Я сам сходил в магазин за пластилином, купил четыре большие пачки – килограмма два. Прогулка на свежем воздухе пошла на пользу моей больной голове. Потом, закрывшись в кабинете, я мастерил подарок для Екатерины Ивановны. Мы когда-то с мамой увлекались такими поделками: на поверхности пустой стеклянной емкости, вроде банки или бутылки, с помощью пластилина создается композиция – подводный мир или дикий лес с экзотическими растениями. В итоге получаем вазу, или подсвечник, или пепельницу авторской работы. Я создал на основе трехлитровой банки, которую нашла для меня секретарша Настя, пластилина и разрезанной на портретики общей фотографии нашего коллектива здоровенный вазон в стиле «нарочно не придумаешь». Физиономии руководства завода, начальников цехов и подразделений были вписаны (вдавлены в мякоть пластилина) в кораблики, цветочки, машинки. По горлышку вазона шел затейливый растительный орнамент, по низу – оранжевые языки огня. При хорошем воображении пламя должно было подсказывать – горим, братцы, горим!

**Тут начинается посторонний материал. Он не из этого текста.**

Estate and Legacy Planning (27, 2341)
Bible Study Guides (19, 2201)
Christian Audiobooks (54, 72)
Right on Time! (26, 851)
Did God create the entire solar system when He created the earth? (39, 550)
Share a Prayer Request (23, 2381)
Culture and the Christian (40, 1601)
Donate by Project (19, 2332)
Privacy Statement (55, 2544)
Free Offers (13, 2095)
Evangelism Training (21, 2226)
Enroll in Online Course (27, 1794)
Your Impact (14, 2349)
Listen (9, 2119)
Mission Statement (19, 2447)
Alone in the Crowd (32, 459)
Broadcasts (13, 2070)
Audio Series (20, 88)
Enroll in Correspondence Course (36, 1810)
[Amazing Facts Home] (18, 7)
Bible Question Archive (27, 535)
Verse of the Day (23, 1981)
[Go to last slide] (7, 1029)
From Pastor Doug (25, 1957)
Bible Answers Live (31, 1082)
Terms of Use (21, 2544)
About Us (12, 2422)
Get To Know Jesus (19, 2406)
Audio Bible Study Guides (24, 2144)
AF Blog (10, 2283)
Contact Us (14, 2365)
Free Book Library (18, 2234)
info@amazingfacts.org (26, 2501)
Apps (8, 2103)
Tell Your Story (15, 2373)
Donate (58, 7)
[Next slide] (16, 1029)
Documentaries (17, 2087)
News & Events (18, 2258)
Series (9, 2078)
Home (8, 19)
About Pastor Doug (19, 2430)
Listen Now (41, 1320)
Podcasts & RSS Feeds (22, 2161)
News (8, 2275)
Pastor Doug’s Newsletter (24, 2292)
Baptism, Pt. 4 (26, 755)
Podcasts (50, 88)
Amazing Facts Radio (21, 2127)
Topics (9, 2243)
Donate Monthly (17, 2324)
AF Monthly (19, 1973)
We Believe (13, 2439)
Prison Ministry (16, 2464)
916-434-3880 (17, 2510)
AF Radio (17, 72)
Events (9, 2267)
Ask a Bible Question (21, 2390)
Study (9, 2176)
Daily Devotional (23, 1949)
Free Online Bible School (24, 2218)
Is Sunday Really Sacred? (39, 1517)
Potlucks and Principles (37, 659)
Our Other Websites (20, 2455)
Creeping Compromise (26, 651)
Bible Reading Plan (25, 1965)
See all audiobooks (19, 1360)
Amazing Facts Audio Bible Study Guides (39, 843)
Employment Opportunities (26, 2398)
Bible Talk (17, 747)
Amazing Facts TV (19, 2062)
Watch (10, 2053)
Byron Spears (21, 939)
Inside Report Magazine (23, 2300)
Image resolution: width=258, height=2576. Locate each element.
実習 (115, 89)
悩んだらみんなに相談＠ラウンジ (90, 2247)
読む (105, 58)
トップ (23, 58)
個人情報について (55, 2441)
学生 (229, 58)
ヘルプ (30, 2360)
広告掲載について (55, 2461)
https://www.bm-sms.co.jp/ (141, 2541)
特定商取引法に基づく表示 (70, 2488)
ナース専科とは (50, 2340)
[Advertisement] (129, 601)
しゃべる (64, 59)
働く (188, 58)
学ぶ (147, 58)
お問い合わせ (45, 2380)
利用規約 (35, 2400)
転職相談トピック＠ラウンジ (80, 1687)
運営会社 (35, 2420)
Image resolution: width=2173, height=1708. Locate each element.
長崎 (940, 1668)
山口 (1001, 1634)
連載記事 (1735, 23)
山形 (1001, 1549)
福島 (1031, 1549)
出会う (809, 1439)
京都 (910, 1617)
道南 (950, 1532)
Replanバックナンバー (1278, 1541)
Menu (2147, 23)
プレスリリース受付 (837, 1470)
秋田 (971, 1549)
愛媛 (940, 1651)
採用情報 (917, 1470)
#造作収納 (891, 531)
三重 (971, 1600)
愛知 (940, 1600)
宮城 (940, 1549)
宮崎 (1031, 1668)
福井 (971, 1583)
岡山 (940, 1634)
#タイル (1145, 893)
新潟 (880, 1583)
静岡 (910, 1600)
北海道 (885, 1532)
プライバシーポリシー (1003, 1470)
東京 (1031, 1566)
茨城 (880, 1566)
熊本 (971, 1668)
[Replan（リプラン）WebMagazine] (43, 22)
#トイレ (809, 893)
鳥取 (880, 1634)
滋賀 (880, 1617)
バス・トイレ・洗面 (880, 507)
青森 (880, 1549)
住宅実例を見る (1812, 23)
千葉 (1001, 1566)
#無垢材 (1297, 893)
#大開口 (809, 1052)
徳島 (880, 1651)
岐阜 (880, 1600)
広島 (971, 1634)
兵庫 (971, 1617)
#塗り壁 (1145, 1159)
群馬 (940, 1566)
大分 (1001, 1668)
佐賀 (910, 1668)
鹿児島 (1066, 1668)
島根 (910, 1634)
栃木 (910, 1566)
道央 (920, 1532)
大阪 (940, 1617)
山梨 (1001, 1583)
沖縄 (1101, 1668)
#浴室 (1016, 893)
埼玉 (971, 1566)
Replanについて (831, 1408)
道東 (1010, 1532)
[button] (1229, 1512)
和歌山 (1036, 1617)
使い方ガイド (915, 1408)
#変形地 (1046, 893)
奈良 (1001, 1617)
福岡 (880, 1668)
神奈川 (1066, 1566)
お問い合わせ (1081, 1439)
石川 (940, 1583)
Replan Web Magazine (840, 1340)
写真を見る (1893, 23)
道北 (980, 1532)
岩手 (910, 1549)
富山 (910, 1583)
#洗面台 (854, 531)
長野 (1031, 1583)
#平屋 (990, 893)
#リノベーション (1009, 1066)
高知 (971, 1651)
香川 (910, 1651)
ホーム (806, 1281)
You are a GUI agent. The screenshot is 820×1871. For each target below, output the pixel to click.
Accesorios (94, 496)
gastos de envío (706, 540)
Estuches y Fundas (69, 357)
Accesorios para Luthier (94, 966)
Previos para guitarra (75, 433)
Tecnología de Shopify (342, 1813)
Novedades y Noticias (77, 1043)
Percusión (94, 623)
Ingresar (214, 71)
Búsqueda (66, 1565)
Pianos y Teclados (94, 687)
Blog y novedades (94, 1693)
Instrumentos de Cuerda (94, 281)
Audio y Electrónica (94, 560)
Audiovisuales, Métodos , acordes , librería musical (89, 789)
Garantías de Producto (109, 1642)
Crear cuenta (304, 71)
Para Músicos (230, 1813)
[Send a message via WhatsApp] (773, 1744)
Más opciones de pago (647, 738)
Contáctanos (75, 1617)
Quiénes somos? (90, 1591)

Подробно все это описываю с единственной целью – рассказать, как меня отпустило. К услугам психотерапевтов, как вы понимаете, не прибегал. Сначала напился вдрызг, испортил вечер и настроение женщине, которой прежде уже испортил жизнь, у нее же излил воды немерено, хотя знал, как она трепетно относится к каждому кубометру из-за сложного материального положения и акульих нравов коммунальных служб. Далее гавкал на работе на всякого встречного, догавкался до предложения опохмелиться. Испытал муки совести оттого, что не поздравил с рождением достойного человека. Прошелся по улице – это отмечаю особо. Было время на резкость навести, чему весьма способствует холодный осенний воздух. Потом полтора (или два?) часа, не отвечая на звонки и стук в дверь кабинета, мазал по банке пластилин, как беззубый первоклашка, готовящий сюрприз любимой бабушке. Бабушка у меня была короткий и смутный период, я почти не помню бабушку. А мама была долго и счастливо. И, обращаясь к ее памяти, сознаю, что мама была бы бессильна помочь мне. Как живой и здравствующий папа. Другое время, другие вирши. Иной возраст – иные гормоны.